Stella Kendrick is excited that her father has included her in his trip to England where he is taking his prize thoroughbred and a couple of other horses to an English estate where their stable is in dire need of new blood. Her father even included Stella's horse Tully that she rides so that she wouldn't miss him while in England. And, while visiting, there will be a wedding to attend. Or, this is the scenario Stella believes up until it becomes painfully obvious upon arrival and upon meeting Viscount "Lyndy" Lyndhurst, the son of Lord and Lady Atherly, that the real reason for the horses accompanying them is a marriage deal between the set of parents, that the wedding is to be hers. With Stella's mother being deceased, it is Stella's unfeeling father who decides that his daughter will help to raise his social standing by marrying the young Lord Lyndhurst. Furious with her father and tripping all over herself from being out of step with the English way of doing things, Stella is miserable. So, she does what she has always done in her loneliness growing up with a disinterested father, she goes to the stable for comfort from her horse where she runs into Lyndy, who also uses horses as an escape from tedious responsibilities. While they do bond over their love of riding, and Lyndy is quite the charming, considerate man, Stella is far from convinced that marrying him is her fate. Of course, she soon has an encounter with her father who ensures her that she will do as he says. Mr. Kendrick is not a nice man, and readers will be impressed by Stella's strength in the face of his brutality.
As is the English custom, tea must be observed that first afternoon, and the vicar who is to marry the couple will appear at tea to discuss matters. When the vicar doesn't show up at the appointed time, Lyndy offers to show Stella around the house while they look for him, as the vicar was to have been waiting at the house. The two find the vicar in the library, but he won't be performing anybody's wedding every again. He is dead and it is murder. Yes, my anglophile self, lover of British mystery, is quite happy with the "dead in the manor's library and found at tea time" situation. But, this is no simple Professor Plum in the library with the fire poker. Well, it was the fire poker, but finding the murderer is going to be a journey any mystery reader will savor. Stella and Lyndy learn to trust each other quickly as they are thrown into uncovering facts and evidence that will lead to the killer. While Stella's American style of conducting herself may clash with the English approach, it is helpful to her and Lyndy's efforts to accomplish that goal, and Lyndy gets the chance to see Stella as she really is, something he is intrigued by and most receptive to.

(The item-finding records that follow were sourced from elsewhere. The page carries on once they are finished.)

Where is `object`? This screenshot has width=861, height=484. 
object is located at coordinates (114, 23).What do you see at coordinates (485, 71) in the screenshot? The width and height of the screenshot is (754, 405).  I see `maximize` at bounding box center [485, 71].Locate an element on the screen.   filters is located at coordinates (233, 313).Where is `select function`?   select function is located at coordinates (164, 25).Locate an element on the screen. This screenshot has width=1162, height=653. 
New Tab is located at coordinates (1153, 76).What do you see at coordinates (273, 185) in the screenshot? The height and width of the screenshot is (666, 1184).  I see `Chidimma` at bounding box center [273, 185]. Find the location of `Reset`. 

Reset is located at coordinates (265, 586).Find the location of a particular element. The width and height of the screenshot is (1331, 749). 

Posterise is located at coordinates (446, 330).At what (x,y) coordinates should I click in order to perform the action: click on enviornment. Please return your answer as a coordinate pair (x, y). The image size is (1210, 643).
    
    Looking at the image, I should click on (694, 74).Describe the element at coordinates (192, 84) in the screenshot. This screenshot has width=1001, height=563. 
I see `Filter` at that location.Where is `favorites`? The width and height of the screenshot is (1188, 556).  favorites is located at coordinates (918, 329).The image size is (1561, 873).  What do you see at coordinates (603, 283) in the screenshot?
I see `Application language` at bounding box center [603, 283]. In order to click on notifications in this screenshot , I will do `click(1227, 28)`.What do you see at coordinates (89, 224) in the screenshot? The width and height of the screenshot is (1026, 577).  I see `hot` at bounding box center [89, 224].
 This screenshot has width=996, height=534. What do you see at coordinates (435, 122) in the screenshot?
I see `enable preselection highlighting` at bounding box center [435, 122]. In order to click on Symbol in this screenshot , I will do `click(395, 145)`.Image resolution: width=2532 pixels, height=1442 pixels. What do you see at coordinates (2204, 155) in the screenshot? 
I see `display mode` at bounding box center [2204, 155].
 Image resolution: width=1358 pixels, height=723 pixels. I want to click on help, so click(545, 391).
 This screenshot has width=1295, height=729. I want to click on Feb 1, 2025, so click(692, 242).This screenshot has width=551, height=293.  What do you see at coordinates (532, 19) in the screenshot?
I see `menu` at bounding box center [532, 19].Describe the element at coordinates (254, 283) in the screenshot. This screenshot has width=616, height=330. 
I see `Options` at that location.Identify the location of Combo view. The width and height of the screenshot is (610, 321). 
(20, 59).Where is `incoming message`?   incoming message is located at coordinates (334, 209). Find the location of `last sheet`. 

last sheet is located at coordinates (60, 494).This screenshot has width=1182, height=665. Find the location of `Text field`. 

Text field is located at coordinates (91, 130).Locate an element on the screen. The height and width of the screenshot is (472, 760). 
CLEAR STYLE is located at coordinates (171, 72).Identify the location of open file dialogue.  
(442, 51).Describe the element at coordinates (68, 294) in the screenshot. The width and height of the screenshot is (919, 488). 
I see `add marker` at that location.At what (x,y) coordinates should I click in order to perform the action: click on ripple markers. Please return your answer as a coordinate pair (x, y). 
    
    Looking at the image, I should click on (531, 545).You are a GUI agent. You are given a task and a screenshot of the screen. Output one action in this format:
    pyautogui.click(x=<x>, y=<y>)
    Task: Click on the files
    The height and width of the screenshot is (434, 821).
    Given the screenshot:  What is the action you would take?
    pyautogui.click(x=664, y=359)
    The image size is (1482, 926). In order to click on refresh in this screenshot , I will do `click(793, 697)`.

I can say without a doubt in my mind that Clara McKenna has given readers the first book in what will be a winning series. The consistency of its engaging writing from page to page is what makes it a book that's unputdownable. Murder at Morrington Hall is simply a well-written, captivating story. The characters have all been given an excellent start in their development. Stella and Lyndy have already shown a maturing of minds and an ability to evolve into a future that they control. Their witty dialogue demonstrates the intelligence and relatability of the two. While Stella's father and Lyndy's parents could be said to be stereotypical of the boorish American and the uptight British, it is the place where they must naturally start, with the future determining whether they can overcome their prejudicial temperaments. The minor characters that include Lyndy's sister Alice, the staff, and the police have also presented a great potential for growth and inclusion in the continuing story line. And, the setting should get a nod, too, the New Forest region with its wild New Forest ponies and countryside. It speaks of much mystery to unfold, which every great mystery series should have.
Another aspect of the series that interests me is the historical fact in which it's based of the American "Dollar Princesses," who married into British aristocracy for a better social standing and for a much-needed infusion of money for the British aristocrat whom the rich American woman was marrying. McKenna's fictional book is likely to cause further examination of this practice in the real life stories of such well-known people as Winston Churchill, whose mother was a "Dollar Princess." This mutually beneficial arrangement of Americans gaining status and British gaining money happened between the late 19th century and WWII.
I received a copy of Murder at Morrington Hall from the author, and my review is my absolute true assessment of how much I enjoyed it and how much I think other readers will love it, too.